To show that the sum of the series is $\geqslant 1$ we can use a fairly brutal estimate: $$\prod_{p > 2}\biggl(1 - \frac{1}{(p-1)^2}\biggr) > \prod_{k > 2}\biggl(1 - \frac{1}{(k-1)^2}\biggr) = \prod_{m = 2}^{\infty} \biggl(1 - \frac{1}{m^2}\biggr) = \frac{1}{2}\,.$$ A less brutal estimate using that all primes $> 2$ are odd gives $$\prod_{p > 2}\biggl(1 - \frac{1}{(p-1)^2}\biggr) > \prod_{m = 1}^{\infty} \frac{4m^2-1}{4m^2} = \frac{2}{\pi}$$ using the Wallis product.

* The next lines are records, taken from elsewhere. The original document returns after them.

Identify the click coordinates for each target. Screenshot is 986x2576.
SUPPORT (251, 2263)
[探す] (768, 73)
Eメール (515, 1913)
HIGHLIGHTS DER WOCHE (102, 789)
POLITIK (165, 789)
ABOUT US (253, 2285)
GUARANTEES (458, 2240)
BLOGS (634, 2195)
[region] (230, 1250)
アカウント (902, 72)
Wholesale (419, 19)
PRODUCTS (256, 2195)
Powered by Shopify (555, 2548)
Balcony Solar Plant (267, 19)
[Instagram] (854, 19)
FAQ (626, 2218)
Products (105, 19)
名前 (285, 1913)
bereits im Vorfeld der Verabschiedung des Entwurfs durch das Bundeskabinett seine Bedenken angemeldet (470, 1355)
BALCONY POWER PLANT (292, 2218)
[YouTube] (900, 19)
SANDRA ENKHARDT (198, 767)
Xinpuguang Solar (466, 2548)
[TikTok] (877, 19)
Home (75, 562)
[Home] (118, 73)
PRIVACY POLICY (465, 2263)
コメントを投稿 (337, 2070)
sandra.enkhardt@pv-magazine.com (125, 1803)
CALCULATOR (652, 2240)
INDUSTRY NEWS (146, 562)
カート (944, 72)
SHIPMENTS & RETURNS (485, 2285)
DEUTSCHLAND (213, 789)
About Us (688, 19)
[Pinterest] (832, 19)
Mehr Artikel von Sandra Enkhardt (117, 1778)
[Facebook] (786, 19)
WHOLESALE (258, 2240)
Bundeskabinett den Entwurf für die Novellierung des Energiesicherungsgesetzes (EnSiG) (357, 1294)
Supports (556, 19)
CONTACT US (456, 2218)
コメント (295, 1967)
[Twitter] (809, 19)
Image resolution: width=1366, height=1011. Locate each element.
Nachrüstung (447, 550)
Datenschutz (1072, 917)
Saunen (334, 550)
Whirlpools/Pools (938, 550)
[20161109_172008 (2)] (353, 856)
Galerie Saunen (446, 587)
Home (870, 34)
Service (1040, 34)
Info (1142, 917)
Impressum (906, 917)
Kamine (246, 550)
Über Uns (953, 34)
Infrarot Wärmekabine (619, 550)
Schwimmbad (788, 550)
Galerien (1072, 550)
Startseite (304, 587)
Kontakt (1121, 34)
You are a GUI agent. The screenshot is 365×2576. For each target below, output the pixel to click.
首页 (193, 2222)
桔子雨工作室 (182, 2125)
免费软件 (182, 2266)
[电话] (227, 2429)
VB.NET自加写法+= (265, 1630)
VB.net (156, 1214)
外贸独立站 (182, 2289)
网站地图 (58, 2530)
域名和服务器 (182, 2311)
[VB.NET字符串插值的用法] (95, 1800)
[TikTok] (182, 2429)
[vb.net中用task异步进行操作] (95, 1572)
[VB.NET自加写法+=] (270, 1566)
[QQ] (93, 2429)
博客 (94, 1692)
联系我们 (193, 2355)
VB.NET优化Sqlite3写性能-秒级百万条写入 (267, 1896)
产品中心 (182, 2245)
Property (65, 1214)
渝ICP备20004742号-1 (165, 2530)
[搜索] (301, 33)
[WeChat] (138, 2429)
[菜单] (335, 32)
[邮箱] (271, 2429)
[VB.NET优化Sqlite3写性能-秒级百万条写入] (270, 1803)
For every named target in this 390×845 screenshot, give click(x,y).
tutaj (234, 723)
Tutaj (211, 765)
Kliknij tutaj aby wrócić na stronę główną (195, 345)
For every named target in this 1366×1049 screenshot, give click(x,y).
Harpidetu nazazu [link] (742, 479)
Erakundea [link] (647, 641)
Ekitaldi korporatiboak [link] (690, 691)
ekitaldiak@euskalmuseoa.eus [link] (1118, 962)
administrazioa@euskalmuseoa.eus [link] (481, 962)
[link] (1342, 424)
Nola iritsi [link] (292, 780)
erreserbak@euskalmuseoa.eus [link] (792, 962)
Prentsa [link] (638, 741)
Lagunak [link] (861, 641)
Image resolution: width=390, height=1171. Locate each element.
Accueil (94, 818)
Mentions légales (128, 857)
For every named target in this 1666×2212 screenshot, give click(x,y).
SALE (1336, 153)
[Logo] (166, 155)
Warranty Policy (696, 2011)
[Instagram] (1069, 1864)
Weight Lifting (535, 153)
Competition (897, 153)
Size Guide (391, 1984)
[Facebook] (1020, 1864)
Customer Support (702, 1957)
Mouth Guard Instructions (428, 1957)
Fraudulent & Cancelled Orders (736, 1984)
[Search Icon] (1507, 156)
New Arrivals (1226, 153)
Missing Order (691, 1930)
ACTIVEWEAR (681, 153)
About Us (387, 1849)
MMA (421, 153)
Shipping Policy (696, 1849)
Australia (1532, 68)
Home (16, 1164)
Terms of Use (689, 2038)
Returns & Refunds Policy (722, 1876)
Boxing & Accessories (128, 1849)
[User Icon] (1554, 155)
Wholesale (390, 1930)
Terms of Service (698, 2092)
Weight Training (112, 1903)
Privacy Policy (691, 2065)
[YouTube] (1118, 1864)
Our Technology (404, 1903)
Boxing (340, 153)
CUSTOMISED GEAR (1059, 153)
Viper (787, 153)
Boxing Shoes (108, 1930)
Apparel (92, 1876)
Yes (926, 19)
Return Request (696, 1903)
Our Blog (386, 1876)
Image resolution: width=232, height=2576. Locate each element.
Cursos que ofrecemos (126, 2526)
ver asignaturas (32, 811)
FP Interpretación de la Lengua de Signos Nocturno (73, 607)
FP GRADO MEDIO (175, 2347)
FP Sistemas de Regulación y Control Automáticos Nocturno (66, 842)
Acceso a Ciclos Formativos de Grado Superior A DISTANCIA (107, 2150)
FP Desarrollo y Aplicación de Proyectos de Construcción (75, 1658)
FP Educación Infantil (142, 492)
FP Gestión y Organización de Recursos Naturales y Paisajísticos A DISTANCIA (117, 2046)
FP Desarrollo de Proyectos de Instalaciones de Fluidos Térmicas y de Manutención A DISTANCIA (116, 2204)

The actual value of the product is known as the twin prime constant $$C_2 = \prod_{p > 2}\biggl(1 - \frac{1}{(p-1)^2}\biggr) \approx 0.66016181584686957392781211001455577843\,,$$ so the sum of the series is $2C_2 \approx 1.32032363169373914785562422002911155686$.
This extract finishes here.